On the day before Christmas Eve, I paused for a few minutes in a quiet country cemetery sitting atop a knoll near Pleasant Hill. A chilling December breeze gently swept over this old burial ground in the shadows of the Griffith A.U.M.P. Church as I gazed at monuments of soldiers, ministers, teachers, mothers, fathers, and children. Almost directly in front of me flags flapping in the breeze drew my attention to three United States Government issued tombstones for soldiers with the U. S. Colored Troops. In the distance, I saw more flags marking veterans from most of the country’s wars. Nothing in this tranquil spot, noise, automobiles or people, distracted me as I thought about the period these people lived in and how times have marched continually onward.
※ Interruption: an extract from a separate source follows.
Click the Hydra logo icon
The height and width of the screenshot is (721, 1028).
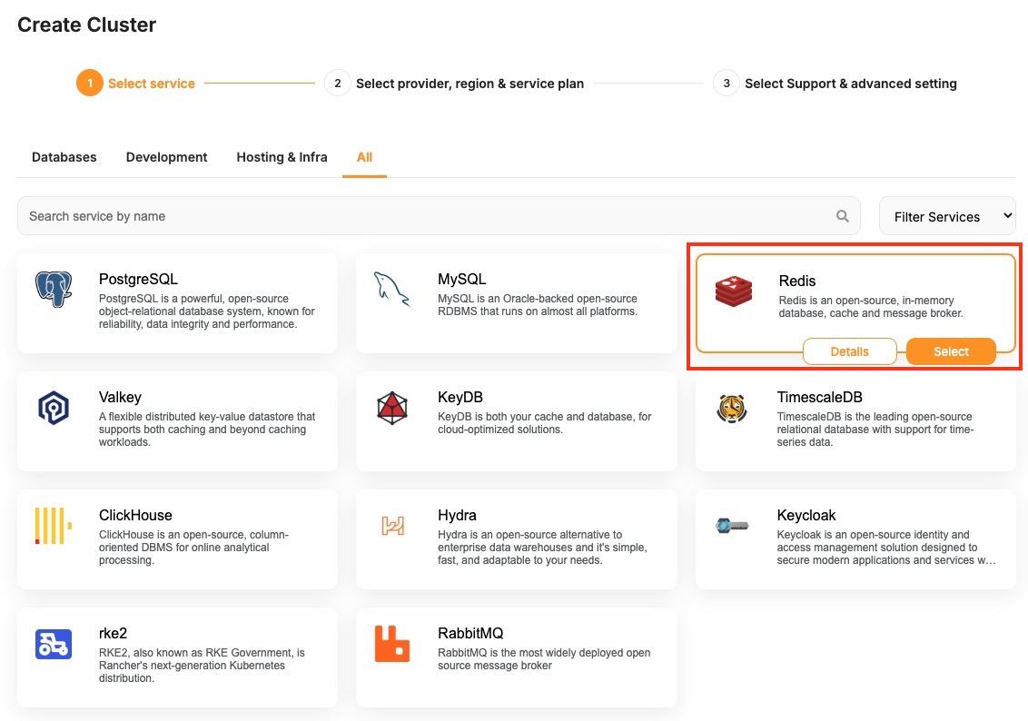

It was February 26, 1864, when the three brave young men from Cecil County enlisted in the infantry with the 30th Regiment, Company C of the United States Colored Troops. Rev. John Webster was one of the soldiers. Private Webster mustered out of the service on December 10, 1865. He died on August 28, 1890, from typhoid fever at the age of about 55 and left a number of small children, his wife having died about a year earlier. In announcing his death the Elkton Appeal of September 3, 1890, said: “Rev John Webster, a very respected colored man, living near Warburton’s mill died on Friday last. He had been suffering with typhoid fever for some time. . . He served in the war and was an honest and industrious man. . . .” It noted that his funeral took place on Sunday at Cedar Hill A.U.M.P. Church. Jackson Janes, born December 12, 1864, was mustered out on March 28, 1865. He passed away on June 5, 1892. Private Cyrus T. Wesley mustered out on June 17, 1865.
These men and the other people in this final resting place lived, raised families, worked, and died in this community as time continued its onward march. They labored on the land, fought bravely for the nation, ministered to the Griffith A.U.M.P. congregation, taught at Cedar Hill School, and raised families here and each of these cold old stones has many stories that could be told. The church that is the center of this community, Griffith A.U.M.P., was dedicated on Saturday June 7, 1874, at services conducted by the Rev E. W. Scott. The Choir from the Providence Church was there to assist in the ceremony. The church is named for Benjamin Griffith, a resident of the area, since he donated the land for the church and nearby school.
Having spent a revitalizing few minutes gazing and walking reflectively through a country graveyard, I felt a closer connection with our past as I drove home to my family and the rapidly approaching Christmas holiday. I decided that as soon as the holiday was over I’d see if I could find out a little more about privates Janes, Webster and Wesley, three pioneers from the county at a time when the nation was torn by the issues of slavery and the Civil War. Atop a hill in northeastern Cecil in the peaceful little community of Cedar Hill, as Christmas neared, it was a good day to recall the sacrifices for freedoom that these three African-Americans from the northeastern corner of Maryland and others made during the Civil War.